NIPS Conference 2017 showcases work from DAC Ph.D. students
A group of Ph.D. students from the Discovery Analytics Center headed with their faculty advisors to Long Beach, California, last week to present papers and posters at the 2017 Conference on Neural Information Processing Systems (NIPS). One of the workshop papers was distinguished with a Best Paper Award and two of the students received NIPS Travel Awards.
2017 marks the 31st year for the international multi-track machine learning and computational neuroscience conference includes invited talks, demonstrations, symposia, and oral and poster presentations of refereed papers, and workshops.
The Women in Machine Learning Workshop was held in conjunction with this year’s NIPS conference and DAC students presented during that event as well.
At the main conference, Sirui Yao presented “Beyond Parity: Fairness Objectives for Collaborative Filtering” (Yao and Bert Huang, assistant professor of computer science). An overview video for the paper can be viewed on YouTube.
DAC faculty Jia-Bin Huang, assistant professor of electrical and computer engineering collaborated on two papers which were also presented at the main NIPS conference: “Semi-Supervised Learning for Optical Flow with Generative Adversarial Networks” (with the University of California MERCED); and “MaskRNN: Instance Level Video Object Segmentation” (with the University of Illinois in Urbana-Champaign).
Yuliang Zou presented “Label-Efficient Learning of Transferable Representations across Domains and Tasks” (Zou collaborating with Stanford University and the University of California, Berkeley).
Both Yao and Zou received NIPS Travel Awards.

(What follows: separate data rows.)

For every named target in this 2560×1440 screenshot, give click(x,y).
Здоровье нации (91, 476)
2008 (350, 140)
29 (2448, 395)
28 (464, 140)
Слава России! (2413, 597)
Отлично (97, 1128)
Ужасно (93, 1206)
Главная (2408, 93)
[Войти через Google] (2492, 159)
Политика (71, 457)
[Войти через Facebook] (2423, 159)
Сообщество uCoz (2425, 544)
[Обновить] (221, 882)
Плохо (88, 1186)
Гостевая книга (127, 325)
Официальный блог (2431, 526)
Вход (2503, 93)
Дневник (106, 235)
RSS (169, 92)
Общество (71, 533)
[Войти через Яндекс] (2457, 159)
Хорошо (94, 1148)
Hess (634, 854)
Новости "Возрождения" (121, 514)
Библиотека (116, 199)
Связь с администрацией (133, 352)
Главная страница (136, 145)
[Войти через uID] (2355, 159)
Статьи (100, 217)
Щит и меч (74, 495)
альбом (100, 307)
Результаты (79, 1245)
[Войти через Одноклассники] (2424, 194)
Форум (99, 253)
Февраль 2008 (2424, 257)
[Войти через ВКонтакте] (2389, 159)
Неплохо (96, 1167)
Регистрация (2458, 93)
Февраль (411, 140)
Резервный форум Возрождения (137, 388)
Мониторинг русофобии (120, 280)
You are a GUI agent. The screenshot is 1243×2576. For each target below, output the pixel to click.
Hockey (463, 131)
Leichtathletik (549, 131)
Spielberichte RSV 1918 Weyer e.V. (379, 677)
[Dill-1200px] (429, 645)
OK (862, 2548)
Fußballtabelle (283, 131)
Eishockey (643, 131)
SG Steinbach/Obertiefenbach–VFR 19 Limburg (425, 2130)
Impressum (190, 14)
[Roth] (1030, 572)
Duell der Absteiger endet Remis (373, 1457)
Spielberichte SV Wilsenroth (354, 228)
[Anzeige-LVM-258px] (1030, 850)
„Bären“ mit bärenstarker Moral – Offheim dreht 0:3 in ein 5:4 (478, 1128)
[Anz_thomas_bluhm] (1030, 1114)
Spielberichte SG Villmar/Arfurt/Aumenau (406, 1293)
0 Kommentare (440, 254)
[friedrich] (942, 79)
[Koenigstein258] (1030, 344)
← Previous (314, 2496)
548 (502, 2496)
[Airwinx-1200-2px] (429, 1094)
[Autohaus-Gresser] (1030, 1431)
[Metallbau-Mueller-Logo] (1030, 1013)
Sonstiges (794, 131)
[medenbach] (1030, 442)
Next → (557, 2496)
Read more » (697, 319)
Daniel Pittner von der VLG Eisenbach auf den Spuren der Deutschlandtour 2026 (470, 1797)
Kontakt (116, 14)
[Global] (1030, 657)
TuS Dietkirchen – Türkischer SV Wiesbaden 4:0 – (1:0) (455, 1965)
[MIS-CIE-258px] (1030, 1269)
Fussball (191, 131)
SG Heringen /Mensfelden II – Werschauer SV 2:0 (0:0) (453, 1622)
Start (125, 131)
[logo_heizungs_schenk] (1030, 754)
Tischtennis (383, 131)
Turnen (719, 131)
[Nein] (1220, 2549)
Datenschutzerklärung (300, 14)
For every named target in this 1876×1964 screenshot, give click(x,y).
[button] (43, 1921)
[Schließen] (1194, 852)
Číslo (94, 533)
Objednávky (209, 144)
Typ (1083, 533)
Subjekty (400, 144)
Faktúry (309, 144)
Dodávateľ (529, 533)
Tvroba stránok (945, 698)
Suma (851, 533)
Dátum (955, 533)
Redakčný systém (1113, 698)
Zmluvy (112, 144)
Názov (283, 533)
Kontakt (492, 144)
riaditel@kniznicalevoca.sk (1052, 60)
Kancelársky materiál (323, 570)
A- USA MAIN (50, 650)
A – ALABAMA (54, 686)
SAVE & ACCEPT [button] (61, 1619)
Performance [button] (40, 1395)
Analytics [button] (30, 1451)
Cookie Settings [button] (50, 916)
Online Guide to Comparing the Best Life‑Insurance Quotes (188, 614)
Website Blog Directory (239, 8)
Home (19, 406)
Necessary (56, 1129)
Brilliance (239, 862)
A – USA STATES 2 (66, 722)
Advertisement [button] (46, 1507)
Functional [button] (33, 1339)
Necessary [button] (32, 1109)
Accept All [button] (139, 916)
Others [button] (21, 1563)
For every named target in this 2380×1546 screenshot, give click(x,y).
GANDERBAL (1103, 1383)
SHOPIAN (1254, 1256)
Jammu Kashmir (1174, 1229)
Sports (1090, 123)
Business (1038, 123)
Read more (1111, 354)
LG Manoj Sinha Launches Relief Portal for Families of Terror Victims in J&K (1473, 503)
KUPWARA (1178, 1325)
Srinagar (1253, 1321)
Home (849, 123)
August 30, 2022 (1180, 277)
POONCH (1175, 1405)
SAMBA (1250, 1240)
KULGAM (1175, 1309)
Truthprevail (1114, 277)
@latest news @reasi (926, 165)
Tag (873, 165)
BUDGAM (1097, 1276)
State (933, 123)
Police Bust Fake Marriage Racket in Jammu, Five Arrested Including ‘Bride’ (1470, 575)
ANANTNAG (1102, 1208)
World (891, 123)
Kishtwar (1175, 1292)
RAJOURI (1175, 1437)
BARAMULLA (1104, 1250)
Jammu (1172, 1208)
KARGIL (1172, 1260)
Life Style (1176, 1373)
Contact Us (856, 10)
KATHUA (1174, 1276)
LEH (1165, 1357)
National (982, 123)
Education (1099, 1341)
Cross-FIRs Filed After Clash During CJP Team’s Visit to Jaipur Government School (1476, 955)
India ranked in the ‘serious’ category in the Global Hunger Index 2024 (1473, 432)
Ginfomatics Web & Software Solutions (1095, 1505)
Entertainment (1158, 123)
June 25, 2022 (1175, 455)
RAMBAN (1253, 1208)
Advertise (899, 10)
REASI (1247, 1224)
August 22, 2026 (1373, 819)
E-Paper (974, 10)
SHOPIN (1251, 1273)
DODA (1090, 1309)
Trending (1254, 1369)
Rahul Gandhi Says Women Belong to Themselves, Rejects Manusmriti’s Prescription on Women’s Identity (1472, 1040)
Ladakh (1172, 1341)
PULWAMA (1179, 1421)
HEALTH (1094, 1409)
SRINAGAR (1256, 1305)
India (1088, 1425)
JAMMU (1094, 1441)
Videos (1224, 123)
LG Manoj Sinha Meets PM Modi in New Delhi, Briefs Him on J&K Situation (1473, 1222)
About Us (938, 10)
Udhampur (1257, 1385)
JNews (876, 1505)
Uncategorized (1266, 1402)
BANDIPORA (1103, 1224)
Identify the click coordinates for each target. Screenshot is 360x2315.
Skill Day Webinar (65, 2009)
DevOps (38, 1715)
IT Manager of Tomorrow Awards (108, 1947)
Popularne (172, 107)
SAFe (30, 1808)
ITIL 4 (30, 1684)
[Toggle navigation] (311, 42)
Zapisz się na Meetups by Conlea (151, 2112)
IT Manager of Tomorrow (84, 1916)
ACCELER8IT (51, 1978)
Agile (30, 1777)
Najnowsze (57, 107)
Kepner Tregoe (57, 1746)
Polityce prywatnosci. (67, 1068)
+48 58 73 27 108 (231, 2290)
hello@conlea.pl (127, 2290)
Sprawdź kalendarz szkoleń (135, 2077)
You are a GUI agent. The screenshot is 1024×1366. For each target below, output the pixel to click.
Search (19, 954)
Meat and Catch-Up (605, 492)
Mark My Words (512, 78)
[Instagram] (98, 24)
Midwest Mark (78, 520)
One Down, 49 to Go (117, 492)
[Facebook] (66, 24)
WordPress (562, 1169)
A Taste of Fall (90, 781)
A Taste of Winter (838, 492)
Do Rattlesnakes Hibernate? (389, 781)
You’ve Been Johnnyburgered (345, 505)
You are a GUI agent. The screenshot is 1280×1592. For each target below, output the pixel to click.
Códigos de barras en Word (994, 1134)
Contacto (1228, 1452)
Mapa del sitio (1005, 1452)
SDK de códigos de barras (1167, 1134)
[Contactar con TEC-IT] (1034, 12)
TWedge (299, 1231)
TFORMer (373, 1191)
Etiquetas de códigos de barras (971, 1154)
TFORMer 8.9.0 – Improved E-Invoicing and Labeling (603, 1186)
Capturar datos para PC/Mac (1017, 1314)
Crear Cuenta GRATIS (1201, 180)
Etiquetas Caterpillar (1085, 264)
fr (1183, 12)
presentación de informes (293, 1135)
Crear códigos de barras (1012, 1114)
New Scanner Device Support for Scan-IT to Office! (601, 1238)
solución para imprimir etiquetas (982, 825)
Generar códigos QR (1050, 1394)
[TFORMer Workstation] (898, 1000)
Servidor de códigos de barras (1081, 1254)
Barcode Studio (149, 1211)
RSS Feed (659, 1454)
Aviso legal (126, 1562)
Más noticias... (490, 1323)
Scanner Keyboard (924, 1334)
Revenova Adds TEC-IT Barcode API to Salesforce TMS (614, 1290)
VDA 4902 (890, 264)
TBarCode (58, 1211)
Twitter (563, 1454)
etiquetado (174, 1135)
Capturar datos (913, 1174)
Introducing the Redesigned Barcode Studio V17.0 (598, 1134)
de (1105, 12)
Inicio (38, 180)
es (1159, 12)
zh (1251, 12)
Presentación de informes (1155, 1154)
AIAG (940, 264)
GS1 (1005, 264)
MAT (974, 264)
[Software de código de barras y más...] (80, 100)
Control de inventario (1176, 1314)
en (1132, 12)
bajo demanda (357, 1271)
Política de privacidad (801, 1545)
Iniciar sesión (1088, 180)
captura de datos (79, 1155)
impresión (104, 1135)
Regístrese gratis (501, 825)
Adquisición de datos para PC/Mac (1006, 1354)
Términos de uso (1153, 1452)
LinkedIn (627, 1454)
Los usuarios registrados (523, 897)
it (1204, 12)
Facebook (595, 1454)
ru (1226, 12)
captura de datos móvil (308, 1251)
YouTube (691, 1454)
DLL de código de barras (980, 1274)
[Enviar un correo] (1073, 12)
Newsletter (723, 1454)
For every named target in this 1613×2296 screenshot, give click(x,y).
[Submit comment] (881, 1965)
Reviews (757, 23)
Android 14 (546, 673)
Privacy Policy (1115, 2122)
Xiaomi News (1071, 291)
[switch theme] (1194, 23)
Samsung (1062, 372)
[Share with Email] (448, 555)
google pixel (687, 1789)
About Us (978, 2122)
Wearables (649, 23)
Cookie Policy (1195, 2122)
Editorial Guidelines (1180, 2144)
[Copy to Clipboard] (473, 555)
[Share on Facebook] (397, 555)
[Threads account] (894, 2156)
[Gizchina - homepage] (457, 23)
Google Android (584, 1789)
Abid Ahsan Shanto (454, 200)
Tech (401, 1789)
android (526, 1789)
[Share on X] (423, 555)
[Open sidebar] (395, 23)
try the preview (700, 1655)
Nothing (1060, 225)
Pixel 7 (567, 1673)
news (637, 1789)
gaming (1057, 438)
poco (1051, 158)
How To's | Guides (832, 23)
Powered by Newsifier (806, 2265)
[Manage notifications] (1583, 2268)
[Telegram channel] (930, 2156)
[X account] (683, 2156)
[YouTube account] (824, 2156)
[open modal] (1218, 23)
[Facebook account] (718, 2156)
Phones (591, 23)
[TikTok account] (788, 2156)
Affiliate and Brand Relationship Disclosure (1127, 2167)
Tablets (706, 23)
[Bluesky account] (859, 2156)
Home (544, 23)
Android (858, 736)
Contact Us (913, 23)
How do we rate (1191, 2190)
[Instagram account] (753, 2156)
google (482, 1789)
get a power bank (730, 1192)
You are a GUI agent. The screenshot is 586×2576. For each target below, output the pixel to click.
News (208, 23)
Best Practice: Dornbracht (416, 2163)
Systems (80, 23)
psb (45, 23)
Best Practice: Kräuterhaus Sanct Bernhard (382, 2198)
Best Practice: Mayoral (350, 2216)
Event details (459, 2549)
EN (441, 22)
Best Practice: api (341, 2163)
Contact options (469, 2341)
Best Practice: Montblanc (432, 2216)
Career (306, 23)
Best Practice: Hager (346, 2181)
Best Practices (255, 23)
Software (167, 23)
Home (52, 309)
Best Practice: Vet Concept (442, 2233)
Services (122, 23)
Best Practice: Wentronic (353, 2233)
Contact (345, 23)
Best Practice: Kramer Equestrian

A Best Paper award went to “Co-trained Ensemble Models for Weakly Supervised Cyberbullying Detection” (Elaheh Raisi and Bert Huang), presented by Raisi during the conference workshop on Learning with Limited Labeled Data: Weak Supervision and Beyond.
“Detecting Adversarial Attacks on Neural Network Policies with Visual Foresight” (Jia-Bin Huang and Yen-Chen Lin, visiting student, collaborating with Nvidia Research and the National Tsing Hua University in Taiwan) was presented by Lin at the conference workshop on Machine Deception.
Raisi and Yao presented posters at the Women in Machine Learning Workshop. Raisi presented “A Weakly Supervised Deep Model for Cyberbullying Detection” (Elaheh Raisi, Bert Huang); and Yao presented “Fairness and Accuracy in Recommendation with Imbalanced Data Sparsity” (Sirui Yao, Bert Huang).